Directive: Rename "Image resolution" to "Screen resolution" everywhere in the data below, and reproduce the rest without any changes.
** START Given information **
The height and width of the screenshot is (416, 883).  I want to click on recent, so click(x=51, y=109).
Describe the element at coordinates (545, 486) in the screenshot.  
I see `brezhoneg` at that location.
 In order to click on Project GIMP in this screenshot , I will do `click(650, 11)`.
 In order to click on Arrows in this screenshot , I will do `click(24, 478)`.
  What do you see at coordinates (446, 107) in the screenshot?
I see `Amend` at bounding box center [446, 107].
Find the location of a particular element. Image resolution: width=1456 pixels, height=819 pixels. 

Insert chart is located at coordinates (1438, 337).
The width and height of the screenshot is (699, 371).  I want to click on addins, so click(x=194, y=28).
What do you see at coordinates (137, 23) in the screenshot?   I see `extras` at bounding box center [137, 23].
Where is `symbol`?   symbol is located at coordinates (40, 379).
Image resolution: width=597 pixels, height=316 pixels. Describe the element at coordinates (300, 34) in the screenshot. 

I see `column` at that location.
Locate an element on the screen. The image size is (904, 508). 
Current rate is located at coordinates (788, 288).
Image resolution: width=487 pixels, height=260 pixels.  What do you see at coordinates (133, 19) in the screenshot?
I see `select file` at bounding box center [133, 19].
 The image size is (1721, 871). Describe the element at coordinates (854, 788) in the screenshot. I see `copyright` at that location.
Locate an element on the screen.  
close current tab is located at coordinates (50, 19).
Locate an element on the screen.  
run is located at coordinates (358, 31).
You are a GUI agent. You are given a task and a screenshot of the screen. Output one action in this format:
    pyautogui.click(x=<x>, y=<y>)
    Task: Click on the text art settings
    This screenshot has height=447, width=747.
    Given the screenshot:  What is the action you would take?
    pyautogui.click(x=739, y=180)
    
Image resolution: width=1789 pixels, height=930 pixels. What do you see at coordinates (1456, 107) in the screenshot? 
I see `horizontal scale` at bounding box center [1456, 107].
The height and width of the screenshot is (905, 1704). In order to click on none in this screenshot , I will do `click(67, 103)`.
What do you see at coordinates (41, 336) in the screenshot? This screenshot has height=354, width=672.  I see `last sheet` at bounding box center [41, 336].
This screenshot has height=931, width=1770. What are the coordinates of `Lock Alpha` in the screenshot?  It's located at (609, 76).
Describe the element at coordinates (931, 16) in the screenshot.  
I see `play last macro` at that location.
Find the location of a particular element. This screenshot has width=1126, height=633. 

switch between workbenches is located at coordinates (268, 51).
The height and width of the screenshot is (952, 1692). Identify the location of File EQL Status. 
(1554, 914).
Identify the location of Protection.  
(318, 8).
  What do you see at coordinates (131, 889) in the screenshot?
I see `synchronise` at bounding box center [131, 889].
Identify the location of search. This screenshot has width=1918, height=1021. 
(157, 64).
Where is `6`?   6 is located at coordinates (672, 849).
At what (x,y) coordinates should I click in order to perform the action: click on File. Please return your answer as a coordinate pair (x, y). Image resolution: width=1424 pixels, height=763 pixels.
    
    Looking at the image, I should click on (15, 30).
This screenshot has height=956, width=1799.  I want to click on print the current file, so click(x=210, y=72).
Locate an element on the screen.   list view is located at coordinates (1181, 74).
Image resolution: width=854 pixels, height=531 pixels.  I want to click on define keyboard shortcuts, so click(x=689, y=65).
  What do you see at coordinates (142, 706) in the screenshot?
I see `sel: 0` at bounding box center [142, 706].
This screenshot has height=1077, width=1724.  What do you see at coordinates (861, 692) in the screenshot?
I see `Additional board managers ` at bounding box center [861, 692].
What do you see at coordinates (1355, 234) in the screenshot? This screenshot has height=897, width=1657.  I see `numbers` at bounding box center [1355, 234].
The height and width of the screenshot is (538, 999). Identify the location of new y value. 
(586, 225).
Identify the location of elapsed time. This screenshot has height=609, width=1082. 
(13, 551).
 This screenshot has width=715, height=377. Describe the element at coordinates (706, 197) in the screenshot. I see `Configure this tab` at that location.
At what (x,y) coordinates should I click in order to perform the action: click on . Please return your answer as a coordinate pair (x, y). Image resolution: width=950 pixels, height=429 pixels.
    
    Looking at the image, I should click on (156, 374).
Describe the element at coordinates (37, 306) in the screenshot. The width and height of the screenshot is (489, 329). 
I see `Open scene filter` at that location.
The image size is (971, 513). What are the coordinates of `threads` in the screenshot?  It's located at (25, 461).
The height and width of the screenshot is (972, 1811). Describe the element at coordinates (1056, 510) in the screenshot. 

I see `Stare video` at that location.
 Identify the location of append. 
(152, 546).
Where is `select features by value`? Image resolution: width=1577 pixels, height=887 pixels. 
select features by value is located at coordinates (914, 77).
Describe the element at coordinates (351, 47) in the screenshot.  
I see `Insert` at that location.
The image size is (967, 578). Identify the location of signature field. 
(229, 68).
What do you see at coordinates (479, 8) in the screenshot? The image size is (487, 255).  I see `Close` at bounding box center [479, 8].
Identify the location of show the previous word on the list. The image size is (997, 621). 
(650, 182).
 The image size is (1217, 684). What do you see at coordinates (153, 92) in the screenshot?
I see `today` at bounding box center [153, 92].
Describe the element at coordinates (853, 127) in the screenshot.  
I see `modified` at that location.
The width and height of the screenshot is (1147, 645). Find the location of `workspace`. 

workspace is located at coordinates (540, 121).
** END Given information **
Response:
The height and width of the screenshot is (416, 883).  I want to click on recent, so click(x=51, y=109).
Describe the element at coordinates (545, 486) in the screenshot.  
I see `brezhoneg` at that location.
 In order to click on Project GIMP in this screenshot , I will do `click(650, 11)`.
 In order to click on Arrows in this screenshot , I will do `click(24, 478)`.
  What do you see at coordinates (446, 107) in the screenshot?
I see `Amend` at bounding box center [446, 107].
Find the location of a particular element. Screen resolution: width=1456 pixels, height=819 pixels. 

Insert chart is located at coordinates (1438, 337).
The width and height of the screenshot is (699, 371).  I want to click on addins, so click(x=194, y=28).
What do you see at coordinates (137, 23) in the screenshot?   I see `extras` at bounding box center [137, 23].
Where is `symbol`?   symbol is located at coordinates (40, 379).
Screen resolution: width=597 pixels, height=316 pixels. Describe the element at coordinates (300, 34) in the screenshot. 

I see `column` at that location.
Locate an element on the screen. The image size is (904, 508). 
Current rate is located at coordinates (788, 288).
Screen resolution: width=487 pixels, height=260 pixels.  What do you see at coordinates (133, 19) in the screenshot?
I see `select file` at bounding box center [133, 19].
 The image size is (1721, 871). Describe the element at coordinates (854, 788) in the screenshot. I see `copyright` at that location.
Locate an element on the screen.  
close current tab is located at coordinates (50, 19).
Locate an element on the screen.  
run is located at coordinates (358, 31).
You are a GUI agent. You are given a task and a screenshot of the screen. Output one action in this format:
    pyautogui.click(x=<x>, y=<y>)
    Task: Click on the text art settings
    This screenshot has height=447, width=747.
    Given the screenshot:  What is the action you would take?
    pyautogui.click(x=739, y=180)
    
Screen resolution: width=1789 pixels, height=930 pixels. What do you see at coordinates (1456, 107) in the screenshot? 
I see `horizontal scale` at bounding box center [1456, 107].
The height and width of the screenshot is (905, 1704). In order to click on none in this screenshot , I will do `click(67, 103)`.
What do you see at coordinates (41, 336) in the screenshot? This screenshot has height=354, width=672.  I see `last sheet` at bounding box center [41, 336].
This screenshot has height=931, width=1770. What are the coordinates of `Lock Alpha` in the screenshot?  It's located at (609, 76).
Describe the element at coordinates (931, 16) in the screenshot.  
I see `play last macro` at that location.
Find the location of a particular element. This screenshot has width=1126, height=633. 

switch between workbenches is located at coordinates (268, 51).
The height and width of the screenshot is (952, 1692). Identify the location of File EQL Status. 
(1554, 914).
Identify the location of Protection.  
(318, 8).
  What do you see at coordinates (131, 889) in the screenshot?
I see `synchronise` at bounding box center [131, 889].
Identify the location of search. This screenshot has width=1918, height=1021. 
(157, 64).
Where is `6`?   6 is located at coordinates (672, 849).
At what (x,y) coordinates should I click in order to perform the action: click on File. Please return your answer as a coordinate pair (x, y). Screen resolution: width=1424 pixels, height=763 pixels.
    
    Looking at the image, I should click on (15, 30).
This screenshot has height=956, width=1799.  I want to click on print the current file, so click(x=210, y=72).
Locate an element on the screen.   list view is located at coordinates (1181, 74).
Screen resolution: width=854 pixels, height=531 pixels.  I want to click on define keyboard shortcuts, so click(x=689, y=65).
  What do you see at coordinates (142, 706) in the screenshot?
I see `sel: 0` at bounding box center [142, 706].
This screenshot has height=1077, width=1724.  What do you see at coordinates (861, 692) in the screenshot?
I see `Additional board managers ` at bounding box center [861, 692].
What do you see at coordinates (1355, 234) in the screenshot? This screenshot has height=897, width=1657.  I see `numbers` at bounding box center [1355, 234].
The height and width of the screenshot is (538, 999). Identify the location of new y value. 
(586, 225).
Identify the location of elapsed time. This screenshot has height=609, width=1082. 
(13, 551).
 This screenshot has width=715, height=377. Describe the element at coordinates (706, 197) in the screenshot. I see `Configure this tab` at that location.
At what (x,y) coordinates should I click in order to perform the action: click on . Please return your answer as a coordinate pair (x, y). Screen resolution: width=950 pixels, height=429 pixels.
    
    Looking at the image, I should click on (156, 374).
Describe the element at coordinates (37, 306) in the screenshot. The width and height of the screenshot is (489, 329). 
I see `Open scene filter` at that location.
The image size is (971, 513). What are the coordinates of `threads` in the screenshot?  It's located at (25, 461).
The height and width of the screenshot is (972, 1811). Describe the element at coordinates (1056, 510) in the screenshot. 

I see `Stare video` at that location.
 Identify the location of append. 
(152, 546).
Where is `select features by value`? Screen resolution: width=1577 pixels, height=887 pixels. 
select features by value is located at coordinates (914, 77).
Describe the element at coordinates (351, 47) in the screenshot.  
I see `Insert` at that location.
The image size is (967, 578). Identify the location of signature field. 
(229, 68).
What do you see at coordinates (479, 8) in the screenshot? The image size is (487, 255).  I see `Close` at bounding box center [479, 8].
Identify the location of show the previous word on the list. The image size is (997, 621). 
(650, 182).
 The image size is (1217, 684). What do you see at coordinates (153, 92) in the screenshot?
I see `today` at bounding box center [153, 92].
Describe the element at coordinates (853, 127) in the screenshot.  
I see `modified` at that location.
The width and height of the screenshot is (1147, 645). Find the location of `workspace`. 

workspace is located at coordinates (540, 121).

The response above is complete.